- **REQUIRED WORK**
The required result is an exact copy of the lines from the one containing "Instruction: Click the" to the last line of the records, both ends included, without pictures.
==== PROVIDED ENTRIES
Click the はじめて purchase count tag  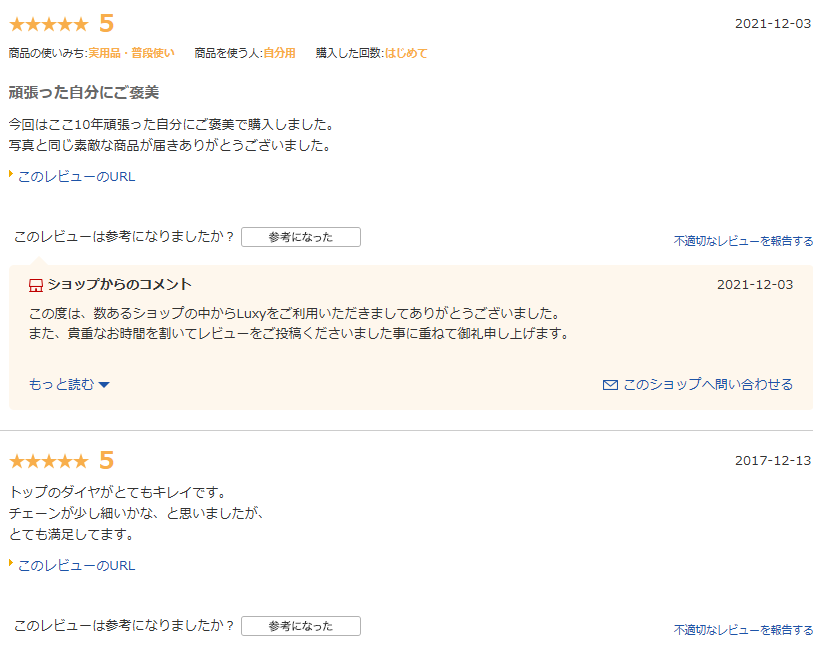[x=406, y=53]
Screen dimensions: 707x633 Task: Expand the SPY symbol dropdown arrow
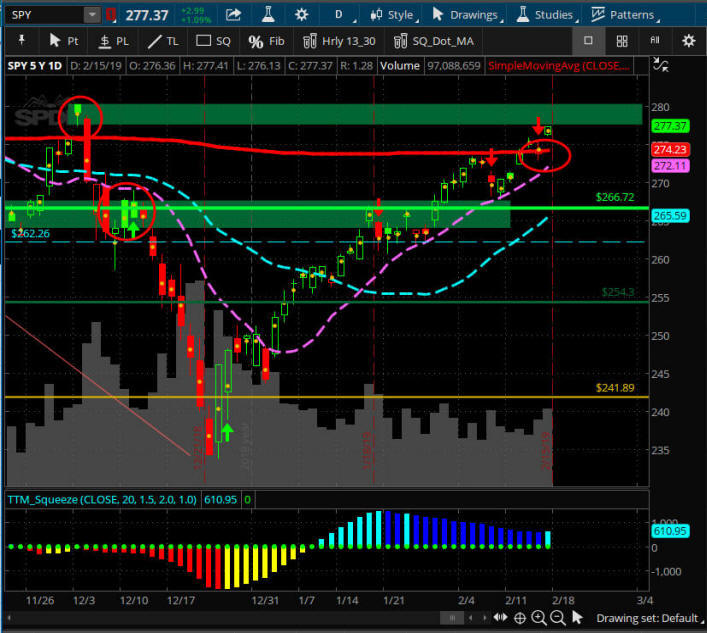click(92, 15)
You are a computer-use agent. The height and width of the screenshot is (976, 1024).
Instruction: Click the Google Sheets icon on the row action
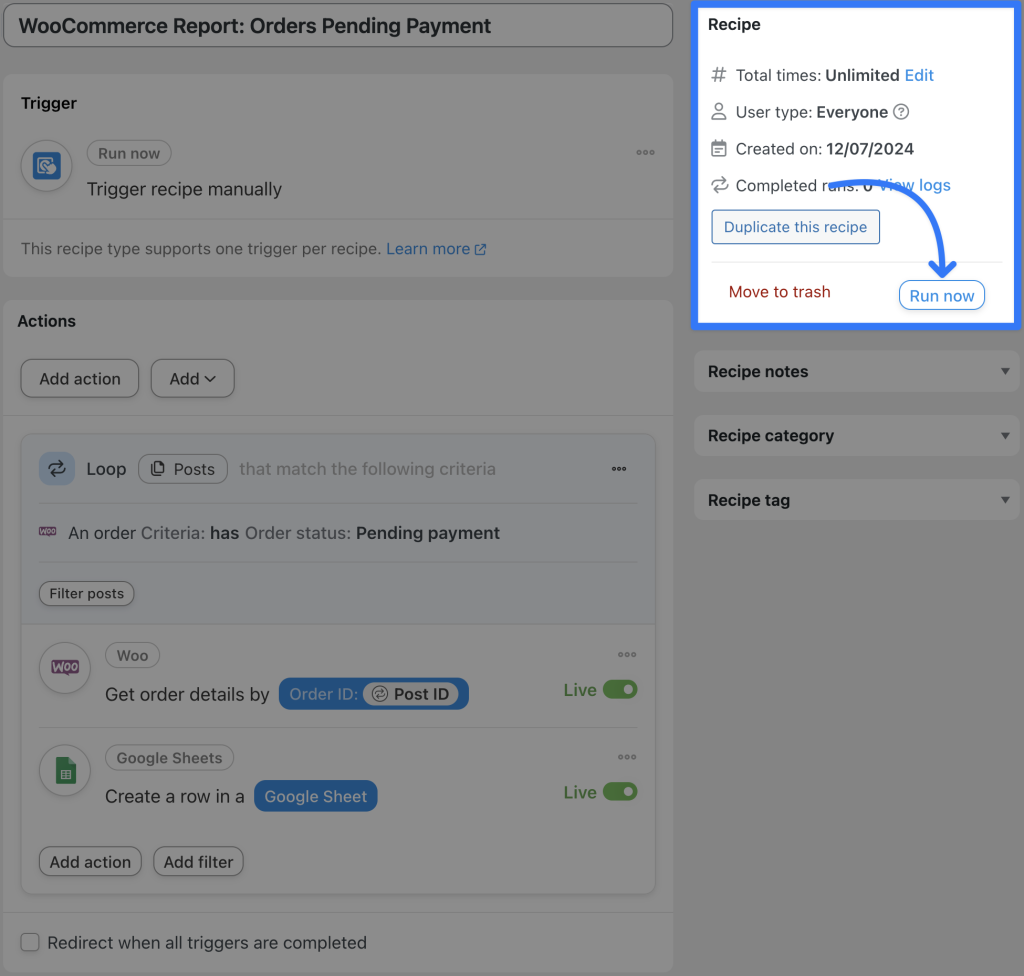point(64,770)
========
- **RESPONSE**
Instruction: Click the Google Sheets icon on the row action
point(64,770)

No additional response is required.